→ **What you will do**: Once the line with "[Rich in life" is found in the entries below, print it and each following line exactly, stopping after the line with "Privacy Policy (734, 1774)"; print nothing else.

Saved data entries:
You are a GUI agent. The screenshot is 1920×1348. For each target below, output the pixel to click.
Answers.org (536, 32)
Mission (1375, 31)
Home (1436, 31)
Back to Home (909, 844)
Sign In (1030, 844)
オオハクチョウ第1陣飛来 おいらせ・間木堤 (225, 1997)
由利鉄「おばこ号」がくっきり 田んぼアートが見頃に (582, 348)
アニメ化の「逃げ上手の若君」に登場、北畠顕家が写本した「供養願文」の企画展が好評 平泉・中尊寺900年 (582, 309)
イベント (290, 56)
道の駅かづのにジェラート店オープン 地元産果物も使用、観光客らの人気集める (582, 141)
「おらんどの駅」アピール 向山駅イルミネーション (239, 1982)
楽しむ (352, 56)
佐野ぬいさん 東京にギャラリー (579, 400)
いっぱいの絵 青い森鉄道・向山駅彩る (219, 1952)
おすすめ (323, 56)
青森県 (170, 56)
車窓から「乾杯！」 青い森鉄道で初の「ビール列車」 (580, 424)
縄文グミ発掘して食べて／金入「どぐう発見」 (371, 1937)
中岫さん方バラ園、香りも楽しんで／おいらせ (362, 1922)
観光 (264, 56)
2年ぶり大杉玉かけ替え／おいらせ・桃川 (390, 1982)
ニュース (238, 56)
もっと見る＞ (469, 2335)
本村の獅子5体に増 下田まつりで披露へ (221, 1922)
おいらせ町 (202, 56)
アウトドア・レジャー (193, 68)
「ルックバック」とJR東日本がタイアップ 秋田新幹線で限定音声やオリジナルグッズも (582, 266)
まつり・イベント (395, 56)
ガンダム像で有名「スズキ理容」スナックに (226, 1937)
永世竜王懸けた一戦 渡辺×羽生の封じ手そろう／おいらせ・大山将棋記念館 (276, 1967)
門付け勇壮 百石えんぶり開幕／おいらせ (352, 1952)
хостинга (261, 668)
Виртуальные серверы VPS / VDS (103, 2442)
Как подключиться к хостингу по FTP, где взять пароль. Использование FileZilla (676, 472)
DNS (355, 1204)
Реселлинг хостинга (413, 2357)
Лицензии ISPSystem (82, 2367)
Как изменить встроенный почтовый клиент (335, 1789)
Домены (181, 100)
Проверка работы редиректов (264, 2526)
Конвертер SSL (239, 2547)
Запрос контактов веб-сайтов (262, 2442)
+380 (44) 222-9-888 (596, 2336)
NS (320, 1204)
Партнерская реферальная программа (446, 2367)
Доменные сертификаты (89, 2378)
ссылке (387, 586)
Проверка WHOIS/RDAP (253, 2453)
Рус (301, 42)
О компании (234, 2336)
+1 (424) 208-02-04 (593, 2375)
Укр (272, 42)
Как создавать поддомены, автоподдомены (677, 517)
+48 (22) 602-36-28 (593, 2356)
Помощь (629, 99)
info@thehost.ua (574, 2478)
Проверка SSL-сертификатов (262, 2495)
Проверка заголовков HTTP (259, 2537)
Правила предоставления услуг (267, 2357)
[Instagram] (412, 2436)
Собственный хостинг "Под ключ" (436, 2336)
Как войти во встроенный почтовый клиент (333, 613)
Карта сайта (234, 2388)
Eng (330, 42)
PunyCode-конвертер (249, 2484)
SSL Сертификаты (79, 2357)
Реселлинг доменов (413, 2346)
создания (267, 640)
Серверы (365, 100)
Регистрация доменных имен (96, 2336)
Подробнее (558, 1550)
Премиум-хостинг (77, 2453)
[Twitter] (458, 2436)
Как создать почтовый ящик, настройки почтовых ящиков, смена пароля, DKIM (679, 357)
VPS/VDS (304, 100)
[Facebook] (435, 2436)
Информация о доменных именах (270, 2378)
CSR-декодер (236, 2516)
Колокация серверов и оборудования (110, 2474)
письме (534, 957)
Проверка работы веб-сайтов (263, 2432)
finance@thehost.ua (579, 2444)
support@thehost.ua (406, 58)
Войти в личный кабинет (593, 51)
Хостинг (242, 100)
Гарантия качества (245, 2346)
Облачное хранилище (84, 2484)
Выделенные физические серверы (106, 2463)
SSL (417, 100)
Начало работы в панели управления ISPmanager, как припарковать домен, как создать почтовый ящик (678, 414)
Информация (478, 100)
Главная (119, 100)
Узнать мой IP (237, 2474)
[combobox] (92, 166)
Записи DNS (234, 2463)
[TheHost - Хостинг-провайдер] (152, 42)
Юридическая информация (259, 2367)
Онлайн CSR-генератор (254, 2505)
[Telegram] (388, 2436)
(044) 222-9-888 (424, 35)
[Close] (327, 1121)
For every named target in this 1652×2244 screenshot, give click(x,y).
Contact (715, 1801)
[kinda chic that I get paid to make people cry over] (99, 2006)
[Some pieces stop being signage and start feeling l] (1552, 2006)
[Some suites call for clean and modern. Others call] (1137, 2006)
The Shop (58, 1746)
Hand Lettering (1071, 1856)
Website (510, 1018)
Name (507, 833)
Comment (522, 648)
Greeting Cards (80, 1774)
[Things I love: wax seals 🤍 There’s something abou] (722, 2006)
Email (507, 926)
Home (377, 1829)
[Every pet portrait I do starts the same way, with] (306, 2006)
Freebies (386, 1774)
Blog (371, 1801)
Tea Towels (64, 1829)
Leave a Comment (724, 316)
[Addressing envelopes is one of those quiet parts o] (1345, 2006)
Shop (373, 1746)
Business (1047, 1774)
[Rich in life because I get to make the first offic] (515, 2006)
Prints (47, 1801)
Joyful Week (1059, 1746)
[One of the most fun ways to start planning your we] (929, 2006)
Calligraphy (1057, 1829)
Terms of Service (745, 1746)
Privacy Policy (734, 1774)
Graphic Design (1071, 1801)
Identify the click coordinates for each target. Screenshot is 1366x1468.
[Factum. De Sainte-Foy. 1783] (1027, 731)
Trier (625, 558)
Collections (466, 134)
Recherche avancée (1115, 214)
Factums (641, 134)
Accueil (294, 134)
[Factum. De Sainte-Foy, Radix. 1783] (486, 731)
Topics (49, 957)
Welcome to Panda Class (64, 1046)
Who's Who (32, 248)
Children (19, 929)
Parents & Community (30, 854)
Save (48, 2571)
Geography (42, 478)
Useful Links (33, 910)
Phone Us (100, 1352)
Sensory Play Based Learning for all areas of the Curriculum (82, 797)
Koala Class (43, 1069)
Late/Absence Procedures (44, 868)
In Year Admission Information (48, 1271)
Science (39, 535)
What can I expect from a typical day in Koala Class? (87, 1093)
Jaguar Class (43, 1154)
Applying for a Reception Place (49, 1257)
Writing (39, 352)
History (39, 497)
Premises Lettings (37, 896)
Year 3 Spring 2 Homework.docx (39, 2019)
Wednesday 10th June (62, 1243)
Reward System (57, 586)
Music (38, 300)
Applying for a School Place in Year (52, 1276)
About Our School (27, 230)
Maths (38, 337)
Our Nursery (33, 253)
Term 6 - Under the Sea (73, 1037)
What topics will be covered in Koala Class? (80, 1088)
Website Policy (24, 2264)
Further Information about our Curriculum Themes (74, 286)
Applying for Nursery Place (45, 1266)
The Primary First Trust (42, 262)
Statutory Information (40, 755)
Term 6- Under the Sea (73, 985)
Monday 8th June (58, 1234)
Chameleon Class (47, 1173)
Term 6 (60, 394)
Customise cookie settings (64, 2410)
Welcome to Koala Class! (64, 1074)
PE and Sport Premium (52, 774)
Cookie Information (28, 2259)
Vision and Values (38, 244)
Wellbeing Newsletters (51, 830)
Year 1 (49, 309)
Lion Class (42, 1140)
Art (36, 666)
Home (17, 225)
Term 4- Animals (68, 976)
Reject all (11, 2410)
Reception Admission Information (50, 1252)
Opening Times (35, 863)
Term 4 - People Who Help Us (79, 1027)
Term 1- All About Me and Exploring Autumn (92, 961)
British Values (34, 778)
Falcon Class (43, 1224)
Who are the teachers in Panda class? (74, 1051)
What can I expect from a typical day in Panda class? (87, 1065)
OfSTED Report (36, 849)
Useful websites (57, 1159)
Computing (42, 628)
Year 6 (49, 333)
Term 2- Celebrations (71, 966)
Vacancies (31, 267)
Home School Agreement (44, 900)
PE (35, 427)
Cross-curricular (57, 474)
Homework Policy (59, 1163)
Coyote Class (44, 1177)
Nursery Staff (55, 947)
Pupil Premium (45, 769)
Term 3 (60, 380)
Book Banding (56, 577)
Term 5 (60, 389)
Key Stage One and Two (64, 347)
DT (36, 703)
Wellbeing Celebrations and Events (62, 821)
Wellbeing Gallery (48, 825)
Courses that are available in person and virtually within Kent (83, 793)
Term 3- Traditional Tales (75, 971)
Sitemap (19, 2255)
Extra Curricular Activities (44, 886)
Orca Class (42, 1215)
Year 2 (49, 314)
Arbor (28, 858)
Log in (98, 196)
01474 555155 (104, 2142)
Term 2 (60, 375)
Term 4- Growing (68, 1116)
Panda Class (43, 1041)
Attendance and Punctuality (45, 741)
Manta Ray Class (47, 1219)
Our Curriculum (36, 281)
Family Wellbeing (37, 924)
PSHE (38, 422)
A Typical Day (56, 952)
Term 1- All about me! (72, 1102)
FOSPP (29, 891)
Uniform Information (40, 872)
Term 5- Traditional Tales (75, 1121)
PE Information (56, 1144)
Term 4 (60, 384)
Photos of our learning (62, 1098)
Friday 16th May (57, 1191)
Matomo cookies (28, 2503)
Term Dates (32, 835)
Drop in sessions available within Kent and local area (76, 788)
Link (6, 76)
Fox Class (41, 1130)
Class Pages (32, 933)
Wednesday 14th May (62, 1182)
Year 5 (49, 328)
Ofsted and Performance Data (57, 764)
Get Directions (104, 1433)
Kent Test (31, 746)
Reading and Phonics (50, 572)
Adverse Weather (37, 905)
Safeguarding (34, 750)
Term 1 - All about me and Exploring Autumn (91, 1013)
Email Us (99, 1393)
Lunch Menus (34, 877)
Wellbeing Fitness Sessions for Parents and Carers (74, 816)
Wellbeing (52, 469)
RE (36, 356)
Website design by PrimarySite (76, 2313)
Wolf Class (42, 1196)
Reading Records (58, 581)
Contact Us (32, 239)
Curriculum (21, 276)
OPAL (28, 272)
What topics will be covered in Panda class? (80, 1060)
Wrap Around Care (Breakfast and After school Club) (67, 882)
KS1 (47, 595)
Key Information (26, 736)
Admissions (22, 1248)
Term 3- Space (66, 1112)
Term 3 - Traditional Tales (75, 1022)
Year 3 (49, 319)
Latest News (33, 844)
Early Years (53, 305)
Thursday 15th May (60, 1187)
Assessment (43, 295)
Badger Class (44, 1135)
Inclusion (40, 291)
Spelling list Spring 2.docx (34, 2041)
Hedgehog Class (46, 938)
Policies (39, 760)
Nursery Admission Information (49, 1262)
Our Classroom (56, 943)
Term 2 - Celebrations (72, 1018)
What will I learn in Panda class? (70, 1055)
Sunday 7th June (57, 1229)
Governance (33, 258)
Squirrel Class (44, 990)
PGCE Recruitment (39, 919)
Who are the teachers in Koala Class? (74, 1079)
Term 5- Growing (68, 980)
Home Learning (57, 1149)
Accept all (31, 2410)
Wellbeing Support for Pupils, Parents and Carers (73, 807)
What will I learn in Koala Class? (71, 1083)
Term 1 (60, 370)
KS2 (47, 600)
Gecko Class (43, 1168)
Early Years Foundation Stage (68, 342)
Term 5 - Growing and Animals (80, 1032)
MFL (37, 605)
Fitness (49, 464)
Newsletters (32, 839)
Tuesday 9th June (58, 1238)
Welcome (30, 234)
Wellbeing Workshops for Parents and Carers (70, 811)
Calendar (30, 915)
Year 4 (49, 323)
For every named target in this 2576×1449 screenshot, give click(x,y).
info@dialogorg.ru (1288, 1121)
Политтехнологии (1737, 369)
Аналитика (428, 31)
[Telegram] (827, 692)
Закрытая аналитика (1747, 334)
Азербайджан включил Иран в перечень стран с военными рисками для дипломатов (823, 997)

→ **Your solution**:
[Rich in life because I get to make the first offic] (515, 2006)
Prints (47, 1801)
Joyful Week (1059, 1746)
[One of the most fun ways to start planning your we] (929, 2006)
Calligraphy (1057, 1829)
Terms of Service (745, 1746)
Privacy Policy (734, 1774)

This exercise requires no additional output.